Phoenix Mayor Greg Stanton and other Democrats in Arizona have urged the president to cancel the campaign-style rally. Even without an Arpaio pardon, they also oppose the timing of the event, so soon after Charlottesville and Trump’s reaction. Stanton said that the country “is still healing” and that Trump would further division.

Trump also has critics in his own party in the state. Governor Doug Ducey will only greet the president as he deplanes Air Force One, but Ducey will not be at the rally. He tells reporters that his number one concern is assuring the event is secure.

Both US senators of Arizona, Republicans John McCain and Jeff Flake, have had their trade of combative words with Trump. The president may take a swipe at Flake during the rally, as Flake is up for reelection in 2018 and has a book out strongly criticizing Trump’s influence on the GOP.

Trump will need the support of Congress to advance his immigration agenda and particularly the border wall before September 30, when the US government runs out of funds.

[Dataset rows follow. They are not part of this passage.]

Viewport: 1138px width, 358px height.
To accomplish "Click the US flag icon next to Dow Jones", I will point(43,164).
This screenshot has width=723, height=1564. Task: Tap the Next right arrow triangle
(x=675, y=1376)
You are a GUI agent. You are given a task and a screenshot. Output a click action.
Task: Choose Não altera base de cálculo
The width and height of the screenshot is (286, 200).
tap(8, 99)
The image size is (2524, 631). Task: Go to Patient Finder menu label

Earlier Tuesday during his tour of the US Border Patrol base, he viewed an MQ-9 Predator B drone, a UH-60 Black Hawk Helicopter and the turboprop Super King Air 350ER aircraft, the White House said. The wall, however, remains his top priority for congressional funding on immigration enforcement. So far, the House of Representatives has approved $1.6 billion in funding to build 28 miles of a wall as well as 46 miles of new and secondary fencing, according to the White House.

Already Trump and the US Department of Homeland Security have taken executive actions to set aside $20 million of unspent appropriations for border security, fencing, and infrastructure, the White House said.